> _WORK INSTRUCTIONS_:
Only the lines holding the string "computer" are needed; copy each of them from the data.

> _DATA SUPPLIED_:
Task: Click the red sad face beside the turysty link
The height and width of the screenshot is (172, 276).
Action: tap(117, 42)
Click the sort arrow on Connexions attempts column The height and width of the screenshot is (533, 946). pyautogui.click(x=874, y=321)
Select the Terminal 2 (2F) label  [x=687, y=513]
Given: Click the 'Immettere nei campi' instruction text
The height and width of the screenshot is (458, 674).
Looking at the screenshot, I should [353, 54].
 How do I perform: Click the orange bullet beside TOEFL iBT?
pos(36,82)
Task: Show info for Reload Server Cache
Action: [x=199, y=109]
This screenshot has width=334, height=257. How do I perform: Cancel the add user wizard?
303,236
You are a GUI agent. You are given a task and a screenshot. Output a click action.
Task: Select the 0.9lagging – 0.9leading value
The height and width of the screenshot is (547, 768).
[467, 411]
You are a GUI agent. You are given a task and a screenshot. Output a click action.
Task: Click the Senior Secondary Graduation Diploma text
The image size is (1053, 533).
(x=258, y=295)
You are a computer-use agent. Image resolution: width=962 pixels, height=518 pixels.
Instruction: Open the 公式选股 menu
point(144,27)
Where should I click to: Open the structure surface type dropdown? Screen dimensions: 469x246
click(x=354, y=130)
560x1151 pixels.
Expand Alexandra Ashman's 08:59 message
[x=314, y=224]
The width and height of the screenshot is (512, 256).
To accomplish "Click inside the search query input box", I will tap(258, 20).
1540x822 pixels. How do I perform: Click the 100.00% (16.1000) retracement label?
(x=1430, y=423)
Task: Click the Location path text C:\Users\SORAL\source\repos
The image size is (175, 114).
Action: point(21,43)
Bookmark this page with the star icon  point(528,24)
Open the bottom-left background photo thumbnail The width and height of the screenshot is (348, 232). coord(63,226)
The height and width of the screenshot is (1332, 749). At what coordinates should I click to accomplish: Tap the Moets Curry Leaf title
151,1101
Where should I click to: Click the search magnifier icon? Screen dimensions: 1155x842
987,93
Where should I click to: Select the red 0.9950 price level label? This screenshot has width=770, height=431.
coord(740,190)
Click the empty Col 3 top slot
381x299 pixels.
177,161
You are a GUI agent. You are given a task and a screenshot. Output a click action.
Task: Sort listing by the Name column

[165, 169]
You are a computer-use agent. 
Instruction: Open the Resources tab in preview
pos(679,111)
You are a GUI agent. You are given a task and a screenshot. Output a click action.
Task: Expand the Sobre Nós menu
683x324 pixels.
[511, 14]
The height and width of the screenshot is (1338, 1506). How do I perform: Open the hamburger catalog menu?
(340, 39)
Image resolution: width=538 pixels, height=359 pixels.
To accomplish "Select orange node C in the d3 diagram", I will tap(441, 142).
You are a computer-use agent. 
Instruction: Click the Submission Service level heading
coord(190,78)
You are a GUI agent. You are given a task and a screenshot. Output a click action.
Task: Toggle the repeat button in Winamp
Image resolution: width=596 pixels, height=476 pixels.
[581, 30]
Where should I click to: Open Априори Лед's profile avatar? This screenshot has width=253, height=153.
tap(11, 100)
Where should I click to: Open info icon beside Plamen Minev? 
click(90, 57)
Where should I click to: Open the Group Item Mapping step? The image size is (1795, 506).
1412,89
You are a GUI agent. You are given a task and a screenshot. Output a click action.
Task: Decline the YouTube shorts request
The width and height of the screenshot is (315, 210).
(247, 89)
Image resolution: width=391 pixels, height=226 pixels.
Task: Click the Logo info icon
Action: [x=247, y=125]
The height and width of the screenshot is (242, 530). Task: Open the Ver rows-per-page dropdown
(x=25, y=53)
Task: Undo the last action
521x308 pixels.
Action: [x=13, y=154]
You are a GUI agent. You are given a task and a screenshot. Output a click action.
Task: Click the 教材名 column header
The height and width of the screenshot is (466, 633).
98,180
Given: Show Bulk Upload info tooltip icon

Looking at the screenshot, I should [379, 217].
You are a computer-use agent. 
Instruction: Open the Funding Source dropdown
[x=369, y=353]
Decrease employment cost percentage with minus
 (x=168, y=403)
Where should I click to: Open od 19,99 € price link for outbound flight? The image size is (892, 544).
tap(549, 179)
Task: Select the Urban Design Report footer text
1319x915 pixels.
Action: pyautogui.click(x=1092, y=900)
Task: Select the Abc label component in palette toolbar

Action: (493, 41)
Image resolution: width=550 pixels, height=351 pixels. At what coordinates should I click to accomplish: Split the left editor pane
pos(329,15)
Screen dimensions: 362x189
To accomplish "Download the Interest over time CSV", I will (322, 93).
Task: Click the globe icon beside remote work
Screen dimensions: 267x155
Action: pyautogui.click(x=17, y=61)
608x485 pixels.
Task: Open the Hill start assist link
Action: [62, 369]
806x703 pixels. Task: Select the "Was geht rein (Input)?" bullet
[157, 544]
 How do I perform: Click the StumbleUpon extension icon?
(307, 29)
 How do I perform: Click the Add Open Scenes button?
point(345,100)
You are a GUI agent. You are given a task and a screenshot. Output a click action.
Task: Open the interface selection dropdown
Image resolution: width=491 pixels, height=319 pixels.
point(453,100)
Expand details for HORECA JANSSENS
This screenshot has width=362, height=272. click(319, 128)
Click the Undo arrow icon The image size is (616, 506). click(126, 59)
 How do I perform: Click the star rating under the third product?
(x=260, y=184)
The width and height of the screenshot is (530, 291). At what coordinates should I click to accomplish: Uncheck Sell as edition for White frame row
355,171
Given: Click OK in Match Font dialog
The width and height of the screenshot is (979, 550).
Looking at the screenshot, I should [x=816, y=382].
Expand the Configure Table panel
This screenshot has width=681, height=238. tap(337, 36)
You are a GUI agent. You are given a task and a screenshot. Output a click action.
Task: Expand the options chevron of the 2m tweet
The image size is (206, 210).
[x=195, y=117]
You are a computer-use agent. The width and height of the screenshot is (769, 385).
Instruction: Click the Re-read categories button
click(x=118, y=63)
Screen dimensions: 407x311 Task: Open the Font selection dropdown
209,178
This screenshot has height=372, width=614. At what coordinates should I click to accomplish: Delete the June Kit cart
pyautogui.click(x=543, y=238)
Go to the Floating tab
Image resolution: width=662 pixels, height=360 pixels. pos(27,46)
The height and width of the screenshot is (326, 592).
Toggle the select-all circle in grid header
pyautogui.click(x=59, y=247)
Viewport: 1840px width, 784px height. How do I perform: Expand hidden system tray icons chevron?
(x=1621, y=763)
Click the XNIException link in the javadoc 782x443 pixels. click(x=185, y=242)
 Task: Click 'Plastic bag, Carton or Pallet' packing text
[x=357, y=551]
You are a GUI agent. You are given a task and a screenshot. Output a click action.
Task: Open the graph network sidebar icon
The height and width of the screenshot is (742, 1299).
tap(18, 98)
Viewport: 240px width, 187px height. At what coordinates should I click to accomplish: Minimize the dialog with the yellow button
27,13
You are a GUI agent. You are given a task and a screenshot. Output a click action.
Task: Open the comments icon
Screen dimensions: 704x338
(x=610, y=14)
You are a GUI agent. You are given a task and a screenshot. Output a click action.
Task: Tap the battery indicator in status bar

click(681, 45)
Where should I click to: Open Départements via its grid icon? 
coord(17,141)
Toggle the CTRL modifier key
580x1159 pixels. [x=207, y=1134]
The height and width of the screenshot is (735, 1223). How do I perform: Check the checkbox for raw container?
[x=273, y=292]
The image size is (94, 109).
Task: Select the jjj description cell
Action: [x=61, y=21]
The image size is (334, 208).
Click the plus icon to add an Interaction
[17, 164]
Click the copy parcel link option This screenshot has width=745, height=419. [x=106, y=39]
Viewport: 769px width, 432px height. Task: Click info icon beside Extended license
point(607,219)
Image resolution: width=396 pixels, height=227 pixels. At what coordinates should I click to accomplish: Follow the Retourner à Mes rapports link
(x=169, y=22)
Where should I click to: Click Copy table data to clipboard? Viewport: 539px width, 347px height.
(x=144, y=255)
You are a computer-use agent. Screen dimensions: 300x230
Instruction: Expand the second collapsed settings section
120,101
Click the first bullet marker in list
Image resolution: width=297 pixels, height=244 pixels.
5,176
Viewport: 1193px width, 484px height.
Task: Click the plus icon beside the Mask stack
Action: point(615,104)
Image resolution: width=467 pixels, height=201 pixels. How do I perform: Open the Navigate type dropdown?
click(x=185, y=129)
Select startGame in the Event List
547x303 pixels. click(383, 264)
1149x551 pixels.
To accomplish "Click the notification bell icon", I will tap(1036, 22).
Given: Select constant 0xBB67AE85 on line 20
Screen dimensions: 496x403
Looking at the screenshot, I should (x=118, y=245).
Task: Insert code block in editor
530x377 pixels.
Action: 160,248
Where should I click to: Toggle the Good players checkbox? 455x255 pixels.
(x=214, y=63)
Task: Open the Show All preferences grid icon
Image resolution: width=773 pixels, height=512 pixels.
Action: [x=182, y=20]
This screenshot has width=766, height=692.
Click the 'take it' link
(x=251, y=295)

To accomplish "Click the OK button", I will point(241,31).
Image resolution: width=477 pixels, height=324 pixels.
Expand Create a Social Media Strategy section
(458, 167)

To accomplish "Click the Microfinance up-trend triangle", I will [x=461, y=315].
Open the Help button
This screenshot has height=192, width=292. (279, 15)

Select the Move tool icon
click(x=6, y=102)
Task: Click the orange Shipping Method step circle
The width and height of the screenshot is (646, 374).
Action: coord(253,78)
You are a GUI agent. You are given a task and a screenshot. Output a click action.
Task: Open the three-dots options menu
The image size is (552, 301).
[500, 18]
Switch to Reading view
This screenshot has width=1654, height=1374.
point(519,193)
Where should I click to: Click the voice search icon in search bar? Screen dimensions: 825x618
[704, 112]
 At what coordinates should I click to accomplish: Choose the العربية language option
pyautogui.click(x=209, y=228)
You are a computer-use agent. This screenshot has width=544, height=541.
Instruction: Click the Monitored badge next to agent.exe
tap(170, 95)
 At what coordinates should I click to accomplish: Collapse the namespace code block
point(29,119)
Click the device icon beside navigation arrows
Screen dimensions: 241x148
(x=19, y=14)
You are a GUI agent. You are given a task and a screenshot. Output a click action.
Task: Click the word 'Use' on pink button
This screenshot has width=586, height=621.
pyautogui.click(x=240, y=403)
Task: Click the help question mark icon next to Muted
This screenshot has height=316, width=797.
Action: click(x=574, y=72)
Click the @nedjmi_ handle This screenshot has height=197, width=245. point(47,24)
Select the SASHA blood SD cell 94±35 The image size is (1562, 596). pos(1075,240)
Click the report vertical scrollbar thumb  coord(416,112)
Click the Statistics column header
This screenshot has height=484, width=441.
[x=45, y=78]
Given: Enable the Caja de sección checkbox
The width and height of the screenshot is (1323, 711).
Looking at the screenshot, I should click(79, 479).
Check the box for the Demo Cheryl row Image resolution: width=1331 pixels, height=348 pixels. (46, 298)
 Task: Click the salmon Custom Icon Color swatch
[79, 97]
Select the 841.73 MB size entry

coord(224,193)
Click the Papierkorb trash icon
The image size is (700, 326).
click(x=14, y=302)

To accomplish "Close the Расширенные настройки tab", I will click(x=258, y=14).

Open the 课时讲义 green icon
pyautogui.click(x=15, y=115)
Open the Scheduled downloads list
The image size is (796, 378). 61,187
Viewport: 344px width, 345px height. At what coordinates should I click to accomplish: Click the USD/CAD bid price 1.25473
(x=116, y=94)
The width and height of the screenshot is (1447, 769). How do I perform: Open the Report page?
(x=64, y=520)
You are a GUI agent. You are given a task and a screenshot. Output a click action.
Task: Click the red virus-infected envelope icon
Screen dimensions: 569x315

> _WRITTEN ANSWER_:
You are a computer-use agent. Image resolution: width=962 pixels, height=518 pixels.
You are a computer-use agent. 
You are a computer-use agent. 
You are a computer-use agent. 
You are a computer-use agent. The width and height of the screenshot is (769, 385).
You are a computer-use agent. Screen dimensions: 300x230
You are a computer-use agent. This screenshot has width=544, height=541.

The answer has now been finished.